Zaaf

3.9K 351 404
                                    

Enkaz.

Ruhlar bazen duygusal çöküntüyü kaldıramayıp bedeni terk ettiklerinde bağlı oldukları bedenin son halidir, enkaz. Kilolarca et yığını, kullanılabilen son beyin bölümleri ile aldığı komutları yerine getirir sadece, duygu olmadan, geçmiş ya da gelecek kaygısı olmadan...Sonbahar yaprağının rüzgara olan teslimiyeti gibi et yığınının kahpe dünya üzerinde çürümesini bekler sessizce.

Sabahın ilk ışıkları kahvaltıyı hazırladığı masaya vurduğunda gece boyu uykusuz kalmanın verdiği uyuşukluk vardı üzerinde. Saçları dağınıktı, elleriyle düzeltmeye çalışmıştı. Üzerindeki eşofman altı kaval kemiğinin çıkıntısının altına düşmüştü. Salaş tişörtü göğsüne kadar açıkta bırakıyordu.

Seokjin her zaman olduğu gibi kahvaltıyı hazırlayacak, yaptığı şeyden dolayı her yüzüne bakışında kulaklarına kadar kızarmadan mutfaktan çıkacaktı. Sang Joonu okul için hazırlarken iki gündür evlerinde misafir olan Alex'in aptalca isteklerini dinleyecekti.

"Günaydın, cılız şey."

Seokjin bardaklara dolduğu kahveden başını kaldırmadı. Üniversite öğrencisi olmasına rağmen hala Seokjine olan hitabını değiştirmemişti. Gün geçtikçe Seokjinin sinirine dokunmaya başlıyordu, bu uzun zaman sonra birine karşı duyduğu ilk olumsuz duyguydu. Ruha ya da bedene girdiği anda hırsıyla çürüttüğü tek duygu: saf nefret.

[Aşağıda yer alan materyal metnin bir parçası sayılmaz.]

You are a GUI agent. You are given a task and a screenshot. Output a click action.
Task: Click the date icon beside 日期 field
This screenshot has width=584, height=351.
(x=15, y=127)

Namjoon ya da Sang Joon ortalarda yokken türlü isteklerde bulunuyor, imalı cümlelerle büyüğünü sinirlendirmek için uğraşıyordu. Ukala tavırları dikkate alınmadığında yanlışlıkla olduğunu iddia ettiği ev eşyalarına zarar vermeye başlıyordu. Kırılan vazolar, kaybolan eşyalar, yerleri değiştirilen mutfak eşyaları... Elbette kendini ele vermek yerine anında oradan uzaklaşıyor, hepsini Seokjin temizlemek  zorunda kalıyordu.

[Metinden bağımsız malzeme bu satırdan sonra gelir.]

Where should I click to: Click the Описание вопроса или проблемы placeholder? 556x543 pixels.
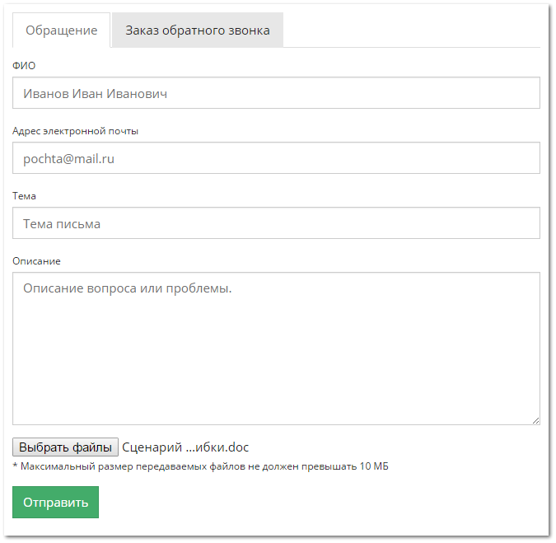[128, 288]
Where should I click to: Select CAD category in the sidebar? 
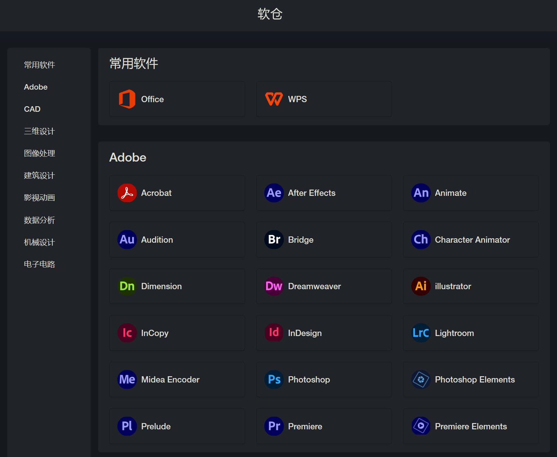(x=32, y=109)
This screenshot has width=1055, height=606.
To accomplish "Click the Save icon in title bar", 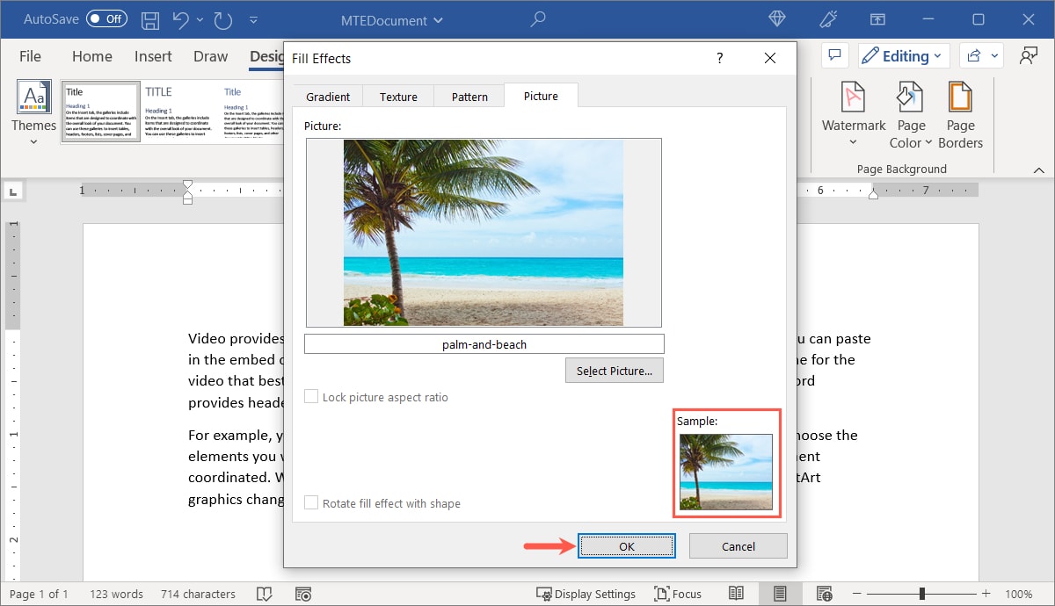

Ancak Namjoonu gördüğü an yüzünde beliren parıldama Seokjinin hiç hoşuna gitmemişti. Bu davranışların bu kadar abartılı olması kesinlikle normal sayılmazdı.

"Bana bulaşma artık."

"Neden?Tanrım, gittikçe zayıflıyorsun gibime geliyor. Cılız şey, beni duyuyor musun?"

Sessiz kaldı. Sinirden titreyen elleri ile kavradığı kahve bardaklarını masaya bıraktı. Gözleri zar zor açılsa da sabah sabah en nefret ettiği insanın yüzünü görmek uykusunu kaçırmıştı.

Alex'in Seokjine olan alaycı bakışları Namjoonun mutfağa girmesi ile son buldu. Namjoon siyah şort ve siyah tişört ile, bu kadar basit olmasına rağmen karizmatik havasıyla saçlarını dağıtarak oturmuştu masaya.Büyük olanın aksine iyi bir uyku çektiğinden gamzeleri hafiften belli ediyordu kendini. Eh, Seokjin bunda Alex'in de etkisi olduğunu düşünüyordu.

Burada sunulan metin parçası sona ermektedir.